Сладкий перец, горький мед (Туринская) - страница 31

Когда он вспоминал безобразную сцену в подъезде, как отхлестал недоступную девчонку по щекам, ему становилось одновременно гадко и страшно. Гадко, что он оказался таким подонком и смог поднять руку на женщину. Нет, не на женщину. Никак не поворачивался язык назвать Таньку женщиной. Она же девочка, кроха, такое нежное созданье. А он… Теперь презирал себя за ту низость. Вот только в тот момент он почему-то не думал, что поступает недостойно, мерзко. Тогда такое поведение казалось ему нормальным, он должен был показать девчонке, кто в доме хозяин. Показал… Теперь вот сходит с ума от страха: а вдруг действительно не простит? Вдруг это не пустая угроза, а жизненный принцип?

Теперь у Лешки не было возможности встречать Таню из школы. Да и вечерами вырываться тоже не всегда получалось. Зато в выходные приходил обязательно. Да только что толку-то? Говорить с Патычем по телефону она отказывалась, приглашения куда-либо отвергала начисто, с высокомерием, вовсе ей не свойственным:

— Я сказала: я с тобой никуда ходить не собираюсь! И не теряй зря времени. Не ходи, не звони — ты меня потерял.

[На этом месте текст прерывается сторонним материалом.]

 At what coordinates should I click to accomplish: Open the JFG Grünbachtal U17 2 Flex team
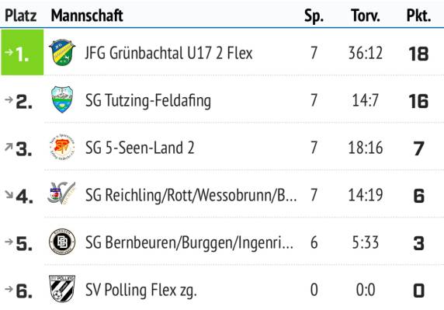(x=168, y=53)
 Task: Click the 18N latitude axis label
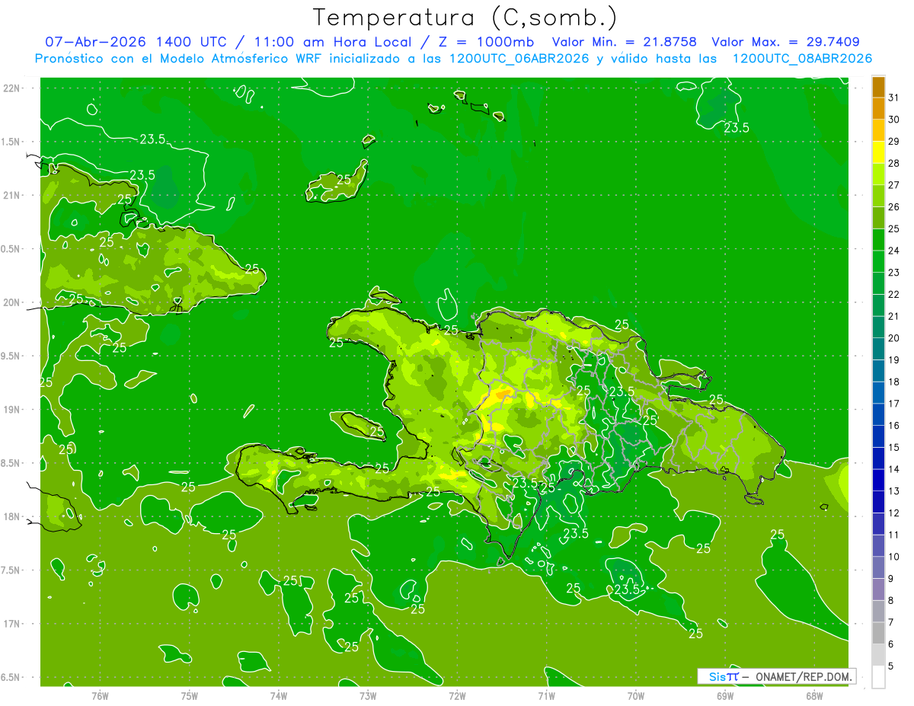point(11,516)
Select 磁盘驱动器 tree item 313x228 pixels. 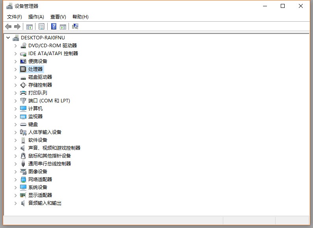(x=40, y=77)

Приходилось выжидать иной раз несколько часов кряду, пока она не выводила зверя на прогулку. Зверь-не зверь, скорее так, зверюлька: собака размером с тапочек, но гулять-то все равно нужно. Вот только благодаря песику и удавалось Патычу увидеть предмет своего вожделения. При личной встрече Таня была более снисходительна к обожателю, разговаривала с ним почти нормально, но без особых любезностей. При малейшем намеке на дальнейшие отношения следовал незамедлительный ответ: не старайся, не прощу.

Так как со времени безобразного избиения прошло уже больше двух лет, Патыч начал верить ее словам. Ведь сколько раз за это время он уже извинялся, и на коленях стоял в людном месте, и цветы приносил, а прощения так и не добился. И страшно было, и азарт распирал: все равно моя возьмет, все равно женой моей будешь. А червячок сомнения терзал исподтишка: накося, выкуси! Рылом не вышел, не твоего уровня невеста.

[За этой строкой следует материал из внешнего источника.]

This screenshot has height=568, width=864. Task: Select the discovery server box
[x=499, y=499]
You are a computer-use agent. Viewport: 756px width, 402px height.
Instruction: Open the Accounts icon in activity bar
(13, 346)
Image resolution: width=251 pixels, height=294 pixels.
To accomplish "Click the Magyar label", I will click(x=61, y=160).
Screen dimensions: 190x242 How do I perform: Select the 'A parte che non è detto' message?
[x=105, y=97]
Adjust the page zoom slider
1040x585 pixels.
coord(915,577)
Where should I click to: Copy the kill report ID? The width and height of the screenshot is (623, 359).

Скольких поклонников за эти два года он отучил таскаться за ней! Таня шипела на него за это, кричала, топала ногами, а Патыч знай свое дело делает: никого не потерплю рядом с тобой, так и знай! Ты моя и ничьей больше не будешь. Таня громко возмущалась, но внутри, Патыч ясно это видел, ей льстили Лешкины слова.

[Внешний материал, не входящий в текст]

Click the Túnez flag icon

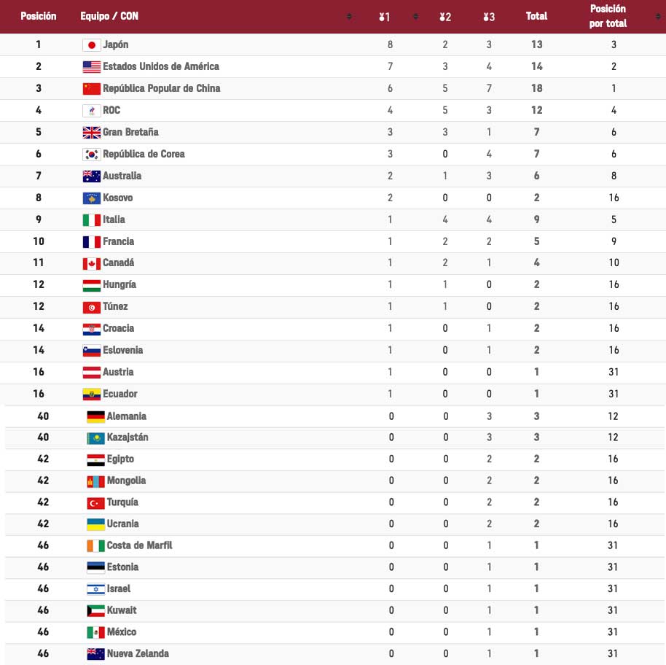92,307
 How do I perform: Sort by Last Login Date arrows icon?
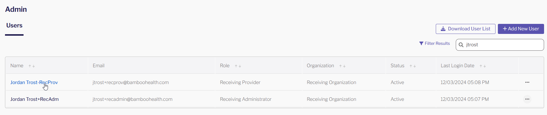tap(483, 66)
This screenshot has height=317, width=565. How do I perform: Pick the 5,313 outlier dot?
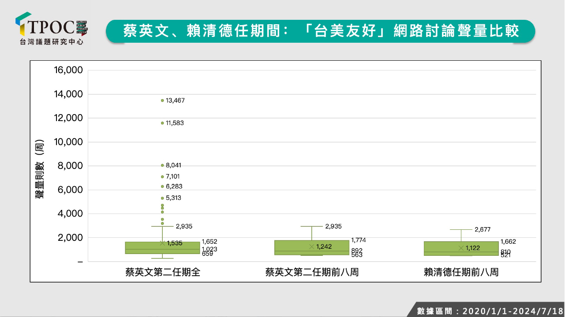(162, 198)
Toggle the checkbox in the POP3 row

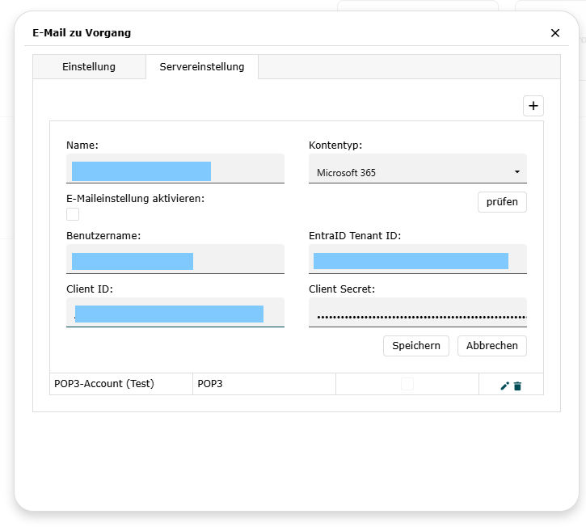[407, 384]
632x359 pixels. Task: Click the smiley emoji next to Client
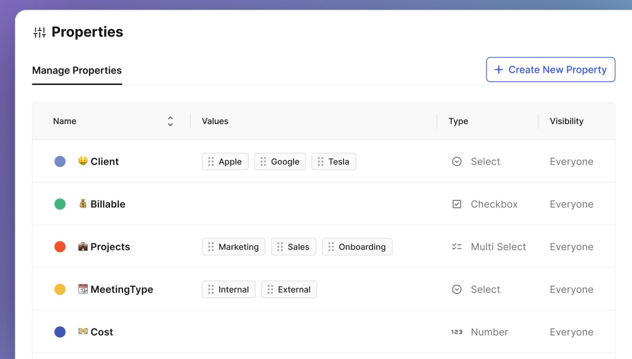pos(84,161)
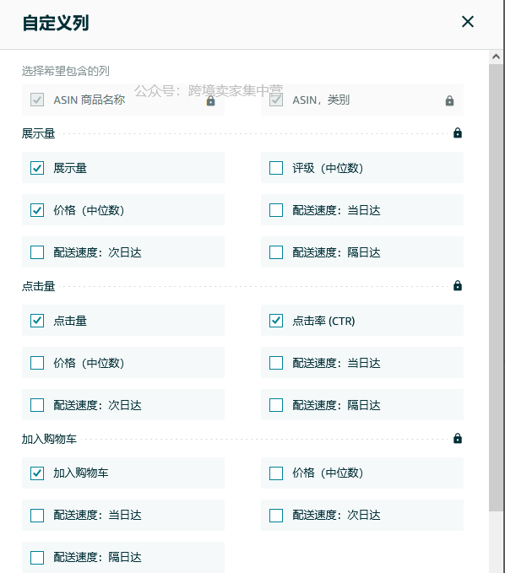Check 配送速度：次日达 under 点击量 section
The height and width of the screenshot is (573, 505).
tap(37, 405)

Время шло, подрастала Лешкина невеста, и все страшней ему становилось. Из гадкого утенка, неизвестно, чем привлекшего внимание Патыча, Танька выросла настоящей красавицей. Он и сам поражался произошедшим в ней переменам. От ее неожиданной красоты иной раз у Патыча перехватывало горло, но сказать, что такая перемена радовала его, было бы неправдой. Она ведь и раньше не больно-то его привечала. Теперь же все еще больше усложнилось. Таня — студентка, красавица, выучится — экономистом будет. А он, Лешка, кто такой? Конечно, он теперь не безработный бездельник, он — рабочий человек, но захочет ли Танька замуж за простого работягу? И пусть он со временем будет хорошо зарабатывать — он, собственно, уже сейчас многое мог бы себе позволить, если б не благоустройство квартиры, ведь уже давно не ученик, уже вполне неплохой механик, — но захочет ли она, девушка из хорошей семьи, с высшим образованием, связать себя с простым механиком, провонявшим соляркой? Сомнения росли, как снежный ком, но Патыч гнал их прочь: захочет-не захочет, какая разница? заставлю, все равно моя будет.